Marwan bersama Asosiasi Advokat Konstitusi (AAK) mengajukan pengujian UU Nomor 3 Tahun 2020 tentang Perubahan UU Nomor 4 Tahun 2009 tentang Pertambangan Mineral dan Batubara ke Mahkamah Konstitusi. Dikutip dari laman Mahkamah Konstitusi, Kamis, Ketua Asosiasi Advokat Konstitusi, Bahrul Ilmi Yakup dan kawan-kawan mempersoalkan Pasal 35 ayat (1) dan (4) yang dinilai berlawanan dengan nilai desentralisasi serta bertentangan dengan Pasal 18 ayat (1), (2) dan (5) UUD NRI 1945.
Ada pun Pasal 35 ayat (1) berbunyi, "Usaha pertambangan dilaksanakan berdasarkan perizinan berusaha dari pemerintah pusat". Sementara ayat (5) berbunyi, "Pemerintah pusat dapat mendelegasikan kewenangan pemberian perizinan berusaha sebagaimana dimaksud pada ayat (2) kepada pemerintah daerah provinsi sesuai dengan ketentuan peraturan perundang-undangan".

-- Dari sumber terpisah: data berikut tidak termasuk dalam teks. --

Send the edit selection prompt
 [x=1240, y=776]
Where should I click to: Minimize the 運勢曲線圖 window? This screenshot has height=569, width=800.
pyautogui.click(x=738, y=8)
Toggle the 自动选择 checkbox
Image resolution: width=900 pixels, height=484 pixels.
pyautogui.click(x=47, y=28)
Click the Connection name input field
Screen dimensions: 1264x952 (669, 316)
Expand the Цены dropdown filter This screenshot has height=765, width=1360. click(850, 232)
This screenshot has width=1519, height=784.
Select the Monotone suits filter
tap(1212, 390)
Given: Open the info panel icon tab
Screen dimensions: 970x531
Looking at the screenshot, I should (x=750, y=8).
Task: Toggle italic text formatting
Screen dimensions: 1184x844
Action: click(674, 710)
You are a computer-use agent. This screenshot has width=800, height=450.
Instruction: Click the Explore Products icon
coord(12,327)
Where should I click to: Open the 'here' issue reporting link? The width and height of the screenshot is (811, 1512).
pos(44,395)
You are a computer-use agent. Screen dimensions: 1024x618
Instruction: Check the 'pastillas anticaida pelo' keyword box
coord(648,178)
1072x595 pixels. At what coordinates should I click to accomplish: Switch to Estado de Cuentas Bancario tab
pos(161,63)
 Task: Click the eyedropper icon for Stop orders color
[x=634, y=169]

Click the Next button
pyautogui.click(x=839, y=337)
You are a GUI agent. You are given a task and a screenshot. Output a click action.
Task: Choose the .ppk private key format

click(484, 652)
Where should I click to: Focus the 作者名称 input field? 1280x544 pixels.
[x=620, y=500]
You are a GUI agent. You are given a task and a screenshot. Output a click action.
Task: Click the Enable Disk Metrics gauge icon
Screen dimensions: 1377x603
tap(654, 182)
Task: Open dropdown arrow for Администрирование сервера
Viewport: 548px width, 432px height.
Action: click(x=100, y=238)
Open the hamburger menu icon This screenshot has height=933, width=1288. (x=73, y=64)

Selain itu, pasal UU Minerba itu disebut berlawanan dengan materi muatan UU Nomor 23 Tahun 2014 tentang Pemerintahan Daerah yang mengatur hanya urusan pemerintahan absolut yang menjadi urusan pemerintah pusat sepenuhnya dalam Pasal 9 ayat (2). Urusan pemerintahan absolut meliputi politik luar negeri, pertahanan, keamanan, yustisi, moneter dan fiskal nasional serta agama.
Simak Pula: UU Minerba Ancam Kerusakan Tata Ruang Jatim
Selanjutnya, menurut pemohon, pasal itu juga berkonflik dengan norma dalam UU Nomor 26 Tahun 2007 tentang Tata Ruang, UU Nomor 32 Tahun 2009 tentang Perlindungan dan Pengelolaan Lingkungan Hidup serta UU Nomor 19 Tahun 2004 tentang Kehutanan. Berdasarkan dalil tersebut, pemohon mengusulkan agar perizinan berusaha dikeluarkan oleh pemerintah pusat atau provinsi sesuai kewenangan masing-masing. []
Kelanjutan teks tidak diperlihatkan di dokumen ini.